Start of Source text

West Richland has long been leading the call for a regional approach to animal control.
Or even a dual effort with another municipality or county struggling with the daunting challenge of contending with rogue or lost animals.
But no other entity ever became serious about partnering with West Richland on animal control, which surely could have led to shared solutions and costs. The synergy of a partnership often brings more beneficial results than a solo effort.
Animal control came to the forefront a few years back when a playful but pathetically injured pup was found wandering in Franklin County, which still lacks formal animal control procedures.
The Good Samaritan who rescued Chocolate from his wanderings on badly broken legs soon came face to face with the problem. There was nowhere to take a stray. The burden would fall to her to pay for treatments and care for the dog, both beyond her good-hearted means. The public and a veterinary clinic came to the rescue after the dog's plight -- and uncertain fate -- were publicized.

End of Source text

▶ [What to do]:
a) List every party the West Richland animal control editorial says helped the dog Chocolate.
b) Decide whether each statement agrees with the West Richland animal control editorial. Answer yes or no for each, and quote the words from the editorial that decide it.
(i) Franklin County has no formal animal control procedures.
(ii) Another municipality partnered with West Richland on animal control.
(iii) The Good Samaritan could afford Chocolate's treatments and care.
c) Write the next few paragraphs of the West Richland animal control editorial, starting after its final sentence.

Start of Study material

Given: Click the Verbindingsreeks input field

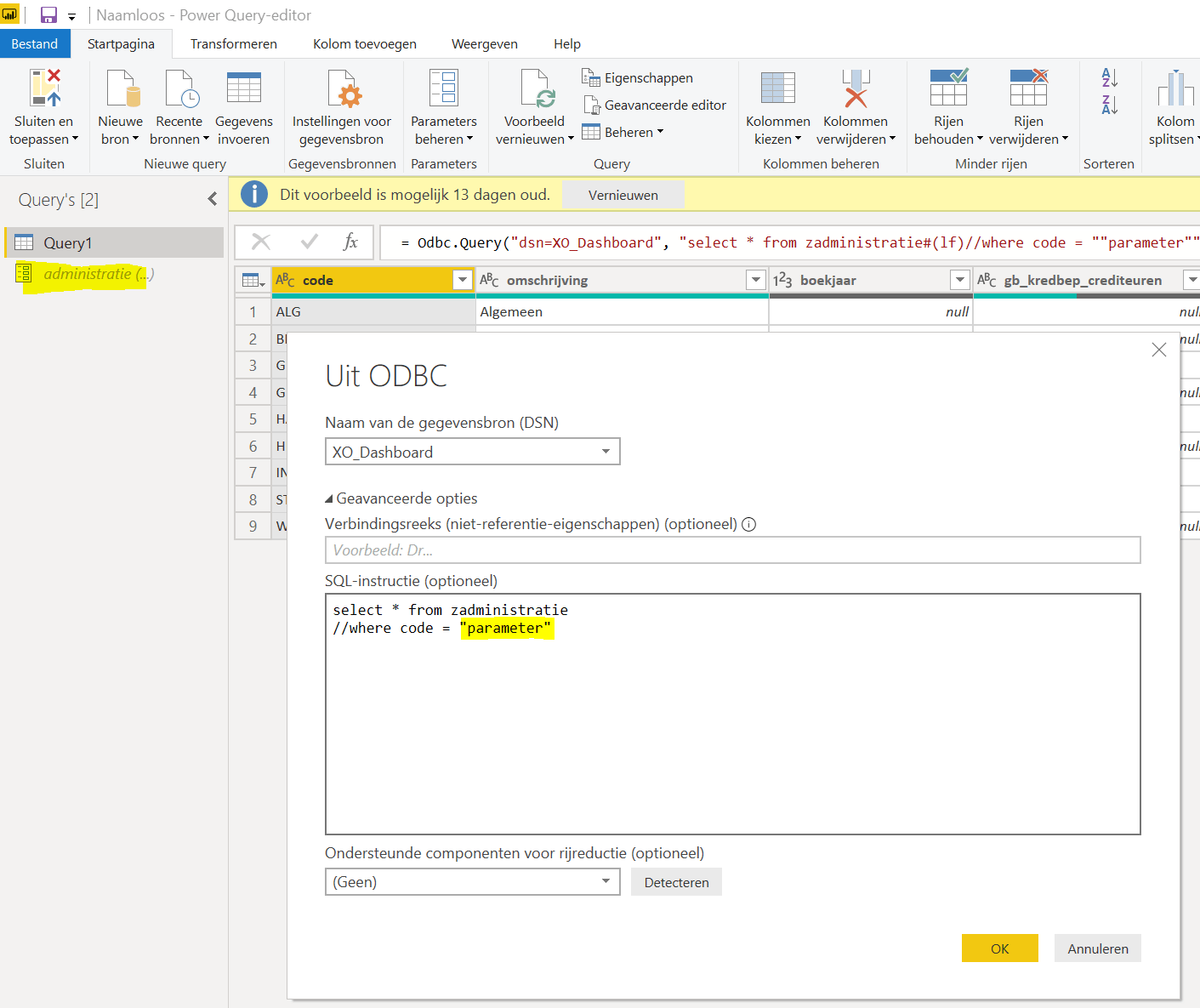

End of Study material
Start of Study material

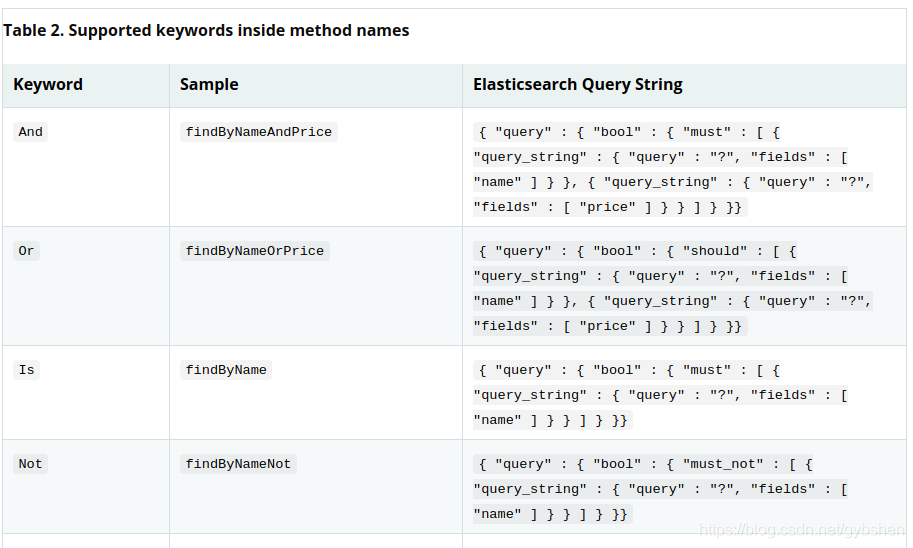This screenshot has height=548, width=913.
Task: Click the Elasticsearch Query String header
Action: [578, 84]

End of Study material
Start of Study material

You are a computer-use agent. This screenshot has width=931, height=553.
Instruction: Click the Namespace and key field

End of Study material

▶ [Replies]:
a)
- The Good Samaritan who rescued him
- The public
- A veterinary clinic

b)
(i) Yes: "which still lacks formal animal control procedures"
(ii) No: "But no other entity ever became serious about partnering with West Richland on animal control"
(iii) No: "both beyond her good-hearted means"

c)
But it became apparent that not every stray dog would have a day with a fairy-tale ending like Chocolate. And it also became apparent that people were purposefully dumping animals in rural areas beyond the reach of animal control.
And that got people -- and governments -- talking. Animals, especially dogs, are a sympathetic topic. People want to help them. They don't want to see them mistreated. They want to see that the folks who dump animals, abandon them or hurt them, suffer consequences.
And that's where organized animal control efforts can help. That is unless a government decides not to deal with the problem.
Pasco, Kennewick and Richland pay for services through the Tri-Cities Animal Control Authority. West Richland needed partners to spread the cost.
The city tried with no success to get Benton County and Franklin County to partner on a regional facility. Benton County quickly made it known it would go solo on animal -- make that dog -- control by building a small and costly kennel to house a few dozen stray canines. A broader animal control plan was not addressed.
Franklin County just doesn't seem to consider animal control a priority, despite citizens' concerns about dangerous dogs, dog bite injuries and several heart-tugging stories of strays in need of assistance.
For the past year, West Richland's animal control had been handled by its police department. We hardly think that rounding up stray animals should be the role of the police force. The city had about $75,000 annually to dedicate to animal control but the cost to join the Tri-Cities Animal Control Authority was more than $100,000.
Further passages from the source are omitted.